I sat in a new restaurant by myself on a trip, excited by my discovery of a new vegan eating spot and awaiting my food with anticipation. The hipster waiting staff was pouring my water and glanced at my table where I had stacked my wallet, iPhone and the Fuji X100s. "So you're going to go out and shoot some film today eh?" I glanced over at the camera. I had brought it in thinking I may take a photo of my food (I didn't) but since the camera wasn't mine I also didn't want to leave it in my car in case it was stolen.
"Not sure I said, but it's not film." The server looked puzzled. Glanced again at the camera. Mumbled that they were a photographer and asked if I was one.
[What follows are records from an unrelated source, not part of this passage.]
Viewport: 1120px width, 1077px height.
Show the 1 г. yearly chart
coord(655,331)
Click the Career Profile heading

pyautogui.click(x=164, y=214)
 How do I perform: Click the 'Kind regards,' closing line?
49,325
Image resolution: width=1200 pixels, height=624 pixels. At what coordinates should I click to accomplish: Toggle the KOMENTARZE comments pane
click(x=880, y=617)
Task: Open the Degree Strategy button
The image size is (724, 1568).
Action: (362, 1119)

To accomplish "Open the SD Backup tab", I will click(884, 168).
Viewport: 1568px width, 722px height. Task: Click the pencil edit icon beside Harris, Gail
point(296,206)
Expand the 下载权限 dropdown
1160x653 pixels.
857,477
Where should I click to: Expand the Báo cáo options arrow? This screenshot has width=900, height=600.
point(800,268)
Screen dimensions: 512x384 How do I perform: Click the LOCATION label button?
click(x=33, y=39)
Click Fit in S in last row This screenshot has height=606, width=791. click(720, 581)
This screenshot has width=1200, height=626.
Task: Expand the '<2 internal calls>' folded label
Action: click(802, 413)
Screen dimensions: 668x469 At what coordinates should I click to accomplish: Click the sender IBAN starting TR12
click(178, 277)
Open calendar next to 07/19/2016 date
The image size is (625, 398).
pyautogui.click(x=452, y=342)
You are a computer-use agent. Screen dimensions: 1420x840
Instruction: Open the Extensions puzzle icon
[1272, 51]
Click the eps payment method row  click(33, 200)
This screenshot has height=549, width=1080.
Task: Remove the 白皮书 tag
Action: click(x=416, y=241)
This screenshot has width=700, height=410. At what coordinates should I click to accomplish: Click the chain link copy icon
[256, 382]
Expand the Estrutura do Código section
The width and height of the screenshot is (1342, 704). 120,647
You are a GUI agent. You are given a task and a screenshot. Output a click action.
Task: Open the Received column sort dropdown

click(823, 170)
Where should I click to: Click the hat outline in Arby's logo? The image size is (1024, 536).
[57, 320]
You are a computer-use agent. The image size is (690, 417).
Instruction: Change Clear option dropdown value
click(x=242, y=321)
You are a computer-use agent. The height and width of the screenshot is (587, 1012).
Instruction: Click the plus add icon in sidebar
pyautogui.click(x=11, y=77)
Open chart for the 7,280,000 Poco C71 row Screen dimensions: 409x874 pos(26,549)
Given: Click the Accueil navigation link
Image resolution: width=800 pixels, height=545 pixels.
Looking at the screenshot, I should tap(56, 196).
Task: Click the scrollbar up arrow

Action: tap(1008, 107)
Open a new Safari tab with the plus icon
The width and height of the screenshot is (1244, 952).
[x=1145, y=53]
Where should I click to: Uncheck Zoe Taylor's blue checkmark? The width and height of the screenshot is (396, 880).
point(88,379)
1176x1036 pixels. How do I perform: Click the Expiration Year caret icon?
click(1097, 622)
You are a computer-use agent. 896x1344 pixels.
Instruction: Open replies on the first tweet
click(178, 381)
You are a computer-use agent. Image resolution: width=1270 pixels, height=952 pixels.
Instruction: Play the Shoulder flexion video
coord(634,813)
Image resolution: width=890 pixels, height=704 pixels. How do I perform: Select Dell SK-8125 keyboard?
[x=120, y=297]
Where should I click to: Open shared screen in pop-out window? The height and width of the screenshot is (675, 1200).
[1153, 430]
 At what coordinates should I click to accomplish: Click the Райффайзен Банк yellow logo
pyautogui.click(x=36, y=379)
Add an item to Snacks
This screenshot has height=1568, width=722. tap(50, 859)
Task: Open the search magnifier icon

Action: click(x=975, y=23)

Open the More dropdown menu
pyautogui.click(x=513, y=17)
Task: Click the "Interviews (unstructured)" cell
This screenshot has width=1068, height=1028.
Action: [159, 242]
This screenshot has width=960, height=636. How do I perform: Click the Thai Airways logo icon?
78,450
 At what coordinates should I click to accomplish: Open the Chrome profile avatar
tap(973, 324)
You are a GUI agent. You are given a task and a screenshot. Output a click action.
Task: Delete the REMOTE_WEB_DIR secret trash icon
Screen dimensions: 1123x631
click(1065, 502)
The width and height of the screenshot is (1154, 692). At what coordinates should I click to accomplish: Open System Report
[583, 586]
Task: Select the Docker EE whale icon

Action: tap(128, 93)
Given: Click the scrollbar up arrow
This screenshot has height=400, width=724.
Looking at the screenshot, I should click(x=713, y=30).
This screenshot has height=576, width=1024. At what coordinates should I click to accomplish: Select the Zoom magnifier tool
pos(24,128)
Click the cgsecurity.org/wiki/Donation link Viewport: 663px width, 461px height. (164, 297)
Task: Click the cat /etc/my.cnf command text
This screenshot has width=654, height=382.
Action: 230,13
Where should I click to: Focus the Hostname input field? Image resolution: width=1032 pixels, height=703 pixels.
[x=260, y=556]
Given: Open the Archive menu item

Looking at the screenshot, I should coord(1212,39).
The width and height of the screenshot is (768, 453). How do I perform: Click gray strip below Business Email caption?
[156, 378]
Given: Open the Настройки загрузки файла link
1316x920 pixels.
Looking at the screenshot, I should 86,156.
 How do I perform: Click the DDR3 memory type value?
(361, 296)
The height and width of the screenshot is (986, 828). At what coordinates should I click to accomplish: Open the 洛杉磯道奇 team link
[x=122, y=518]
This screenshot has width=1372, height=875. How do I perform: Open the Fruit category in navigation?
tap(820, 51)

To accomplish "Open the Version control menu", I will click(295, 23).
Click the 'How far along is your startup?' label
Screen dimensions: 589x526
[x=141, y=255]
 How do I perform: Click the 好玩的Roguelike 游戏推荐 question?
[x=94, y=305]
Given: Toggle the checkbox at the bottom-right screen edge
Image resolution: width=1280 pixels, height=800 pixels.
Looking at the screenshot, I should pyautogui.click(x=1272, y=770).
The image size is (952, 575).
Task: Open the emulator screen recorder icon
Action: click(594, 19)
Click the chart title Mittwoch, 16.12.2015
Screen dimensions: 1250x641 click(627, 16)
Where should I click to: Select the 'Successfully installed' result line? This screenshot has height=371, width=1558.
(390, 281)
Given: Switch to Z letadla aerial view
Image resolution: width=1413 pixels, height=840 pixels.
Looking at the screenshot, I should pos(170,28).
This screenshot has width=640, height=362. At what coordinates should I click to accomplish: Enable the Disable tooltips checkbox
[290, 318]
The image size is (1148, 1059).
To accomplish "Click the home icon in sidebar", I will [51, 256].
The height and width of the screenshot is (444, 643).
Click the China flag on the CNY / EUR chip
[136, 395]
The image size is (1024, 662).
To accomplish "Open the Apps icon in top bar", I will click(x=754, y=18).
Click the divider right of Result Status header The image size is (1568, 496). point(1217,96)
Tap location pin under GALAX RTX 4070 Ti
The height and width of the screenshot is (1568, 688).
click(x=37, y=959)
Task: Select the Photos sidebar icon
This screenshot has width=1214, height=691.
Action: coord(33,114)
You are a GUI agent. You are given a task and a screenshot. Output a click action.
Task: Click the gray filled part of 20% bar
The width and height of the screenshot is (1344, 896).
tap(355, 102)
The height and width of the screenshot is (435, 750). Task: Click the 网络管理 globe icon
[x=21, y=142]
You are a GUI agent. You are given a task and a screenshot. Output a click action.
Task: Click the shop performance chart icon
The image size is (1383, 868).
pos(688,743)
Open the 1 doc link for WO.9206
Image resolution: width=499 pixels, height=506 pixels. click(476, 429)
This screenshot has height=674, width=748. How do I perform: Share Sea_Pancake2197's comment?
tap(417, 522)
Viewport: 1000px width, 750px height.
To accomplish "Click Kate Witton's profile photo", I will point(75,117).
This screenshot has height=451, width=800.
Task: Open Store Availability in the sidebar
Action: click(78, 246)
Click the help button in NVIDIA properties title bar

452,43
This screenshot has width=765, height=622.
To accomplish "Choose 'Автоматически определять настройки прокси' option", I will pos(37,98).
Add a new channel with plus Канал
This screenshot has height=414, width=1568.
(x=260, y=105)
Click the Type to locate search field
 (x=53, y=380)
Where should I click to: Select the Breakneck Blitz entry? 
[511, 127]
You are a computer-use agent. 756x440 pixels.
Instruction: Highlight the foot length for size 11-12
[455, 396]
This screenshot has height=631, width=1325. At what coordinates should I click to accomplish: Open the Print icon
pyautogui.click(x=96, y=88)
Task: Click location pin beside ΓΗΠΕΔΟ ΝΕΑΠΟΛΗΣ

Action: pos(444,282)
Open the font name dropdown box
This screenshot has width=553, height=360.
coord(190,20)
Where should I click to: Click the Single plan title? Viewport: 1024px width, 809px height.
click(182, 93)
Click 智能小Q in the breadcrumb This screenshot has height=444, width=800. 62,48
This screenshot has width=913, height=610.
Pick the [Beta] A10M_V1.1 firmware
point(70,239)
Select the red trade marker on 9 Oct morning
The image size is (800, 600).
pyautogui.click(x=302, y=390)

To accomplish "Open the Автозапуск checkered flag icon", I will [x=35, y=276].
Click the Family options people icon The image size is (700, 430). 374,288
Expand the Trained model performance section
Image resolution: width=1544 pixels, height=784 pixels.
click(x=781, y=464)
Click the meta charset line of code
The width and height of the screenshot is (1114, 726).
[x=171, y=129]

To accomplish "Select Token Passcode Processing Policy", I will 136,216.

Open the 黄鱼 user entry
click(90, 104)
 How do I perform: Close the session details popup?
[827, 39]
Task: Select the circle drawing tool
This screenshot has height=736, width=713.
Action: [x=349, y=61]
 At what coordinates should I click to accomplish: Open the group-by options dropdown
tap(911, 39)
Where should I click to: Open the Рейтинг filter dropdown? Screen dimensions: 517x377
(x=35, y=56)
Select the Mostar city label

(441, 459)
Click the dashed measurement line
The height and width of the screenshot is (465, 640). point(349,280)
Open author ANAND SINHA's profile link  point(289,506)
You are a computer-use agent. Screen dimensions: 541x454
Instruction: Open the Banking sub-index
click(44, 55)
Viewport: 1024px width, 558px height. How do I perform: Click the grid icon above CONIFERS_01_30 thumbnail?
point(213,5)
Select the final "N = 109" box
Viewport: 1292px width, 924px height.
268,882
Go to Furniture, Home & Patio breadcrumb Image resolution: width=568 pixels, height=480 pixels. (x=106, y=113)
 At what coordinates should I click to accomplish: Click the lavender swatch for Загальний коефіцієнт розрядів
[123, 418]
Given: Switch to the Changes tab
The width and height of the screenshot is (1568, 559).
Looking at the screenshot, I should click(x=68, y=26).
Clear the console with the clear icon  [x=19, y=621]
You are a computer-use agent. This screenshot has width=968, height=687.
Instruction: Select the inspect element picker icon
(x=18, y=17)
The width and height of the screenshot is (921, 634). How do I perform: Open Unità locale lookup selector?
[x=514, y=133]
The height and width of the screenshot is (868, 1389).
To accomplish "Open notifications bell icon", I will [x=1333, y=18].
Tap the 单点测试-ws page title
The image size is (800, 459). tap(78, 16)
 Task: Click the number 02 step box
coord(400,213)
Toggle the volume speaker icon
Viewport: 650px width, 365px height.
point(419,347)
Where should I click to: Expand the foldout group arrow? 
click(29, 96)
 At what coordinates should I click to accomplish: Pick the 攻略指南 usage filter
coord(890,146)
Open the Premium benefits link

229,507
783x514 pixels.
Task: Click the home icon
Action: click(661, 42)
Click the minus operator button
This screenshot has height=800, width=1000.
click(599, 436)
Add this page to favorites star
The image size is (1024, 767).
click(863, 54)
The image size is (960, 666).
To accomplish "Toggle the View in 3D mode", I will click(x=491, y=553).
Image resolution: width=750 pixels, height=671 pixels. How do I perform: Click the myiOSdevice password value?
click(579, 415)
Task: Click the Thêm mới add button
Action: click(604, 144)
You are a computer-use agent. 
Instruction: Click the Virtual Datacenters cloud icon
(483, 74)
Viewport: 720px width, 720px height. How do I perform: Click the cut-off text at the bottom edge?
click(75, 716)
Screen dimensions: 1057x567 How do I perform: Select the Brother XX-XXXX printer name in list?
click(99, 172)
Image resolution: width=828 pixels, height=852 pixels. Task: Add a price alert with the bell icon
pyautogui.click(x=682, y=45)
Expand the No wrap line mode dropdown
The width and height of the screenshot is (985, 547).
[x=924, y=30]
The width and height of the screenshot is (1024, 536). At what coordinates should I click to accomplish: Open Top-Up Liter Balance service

They shot film exclusively (I shoot film sometimes, it's not that unusual) and assumed based by the look of the camera it was a film machine. And you can forgive their mistake. The camera at a glance looks a lot like my film SLR's. It looks manual with big dials and mostly metal parts. It looks well built, not plastic and lets be honest, it's downright sexy.
Thing was, I used the camera once that day. For one frame. This shouldn't be a reflection on the Fuji. I've been in a creative funk lately and the Fuji just happened to fail to be the catalyst to break through it. If you've been following my Facebook page you might have read that all my photos lately have been for work. I'm just not picking up cameras for fun anymore. I was hopeful the X100s would change that. I've been curious about this camera for a long time. But alas it wasn't to be.
|My one frame of the day. At a local farmers market. Jpg, straight out of camera.|
I never really broke through the surface, but I made a strong first impression.
And so what is it about the Fuji that didn't capture me? Was it just this funk I'm in that was the barrier? Patrick thought maybe it was the focal length. On reflection, I own the 35mm Canon prime and really don't use it outside of wedding work. I bought it to replace my 24-70 which I wanted to break free from. Patrick may have a point, I tend to live from about 80 to 200mm in my work. Not that I don't love wider angles, but I do have a preference.
And if you're going to buy a fixed focal length camera you'd better love the focal length. Ultimately the few times I did walk with the camera and use it, I found I always had the wrong focal length.
I'm a big fan of the one lens approach. I often throw a prime on my camera and go for a walk. I love the challenge of being stuck with something. But it occurs to me that each time I go I can choose which lens to throw on depending on my mood and the location of where I'm going or what I'm intending on capturing. With the Fuji you're stuck. It's 35mm equiv. or nothing. And for this reason, it's not a one camera solution for many photographers. You're going to need a different camera. At least some of the time.
And so looking at other cameras in the mirrorless segment that have big sensors but interchangeable lenses, I'm left wondering if a fixed solution would ever be right for me. It would be right for some people. Especially those in love with the focal length. Street photographers, I'm thinking of you. This camera should be your big wet dream. It's size, manual features, focal length and retro urban look cache will be right in your wheelhouse.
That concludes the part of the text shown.